I have pulled her up in a gentle way and that's when she says she's on a bit of extra evening primrose as she's hormonal. I can be up and down myself but don't bring it into work. I try to sympathise. Last week I tried to be really light-hearted and nice to her to see if that would help but it made it worse.

OP posts:
whirlygaily · 01/05/2022 15:49

Look, if she's junior to you then surely you have an obligation to tackle this. We had someone similar and it was on us as management to tell this person very clearly that her behaviour was totally unacceptable, she was upsetting others and it needed to stop.

She, predictably, threw a huge tantrum and ended up getting signed off and then leaving. Nobody misses her one bit. Worth every bit of the painful conversation that got us there. If you don't act, you're absolutely colluding in this I'm afraid.

Hoolahulahoop · 01/05/2022 16:09

I fear dealing with this but I know you are totally right. I am enabling this behaviour. What's worse is she's got under my skin now and I'm angry with myself for not dealing with this better. The culture of the workplace is really poor. As I said we have a lot of decent people. But there are 20 percent who despise the job. Are trapped and can't move up the ladder. So think if a factory floor worker compared to an engineer. The factory floor have not been university educated so can't get into the higher roles. But say the engineer was trained in doing a job but not dealing with people.
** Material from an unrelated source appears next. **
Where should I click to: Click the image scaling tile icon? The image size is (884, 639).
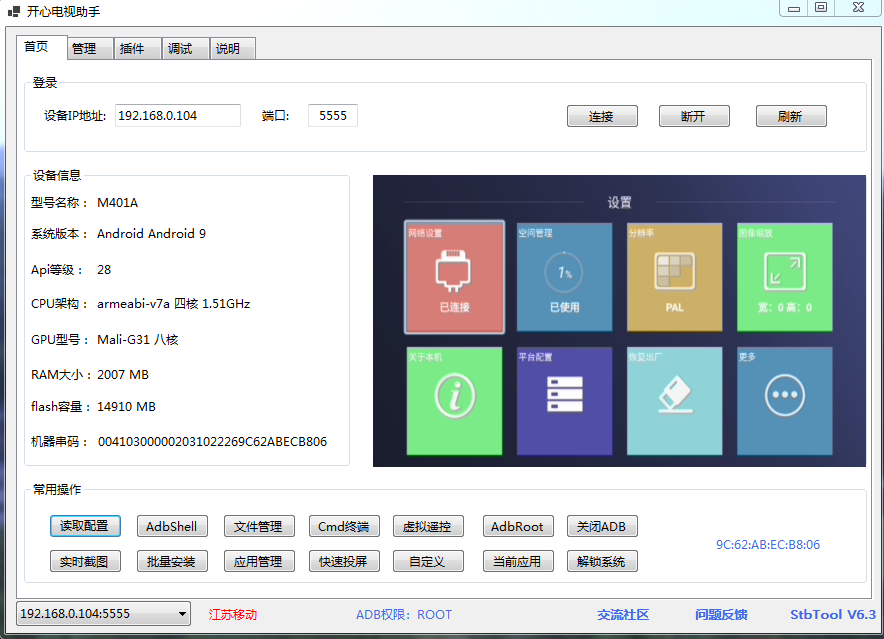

Its a bit like that. I didn't take on my job knowing I would be dealing with difficult adults.

OP posts:
Hoolahulahoop · 01/05/2022 16:11

I don't work in a factory but I'm just making the point. They are on lower pay. No way to work up the ladder. They don't get to go to meetings or make decisions. So I do get why they are angry.

OP posts:
whirlygaily · 01/05/2022 16:14

Ok. In that case, line managers would normally handle this, supported by hr. You can tell them what you're observing and also push back as much as you can when she starts - it doesn't matter what she says about you - people will realise what she's like and filter it.

I do sympathise as it's incredibly tough when people get under your skin. If the 20% are that unhappy they'd be far better leaving and finding jobs elsewhere though. There are lots about at the moment so no reason to stay and inflict misery on others.

LetitiaLeghorn · 01/05/2022 16:14

She never married and I know she's bitter about her life.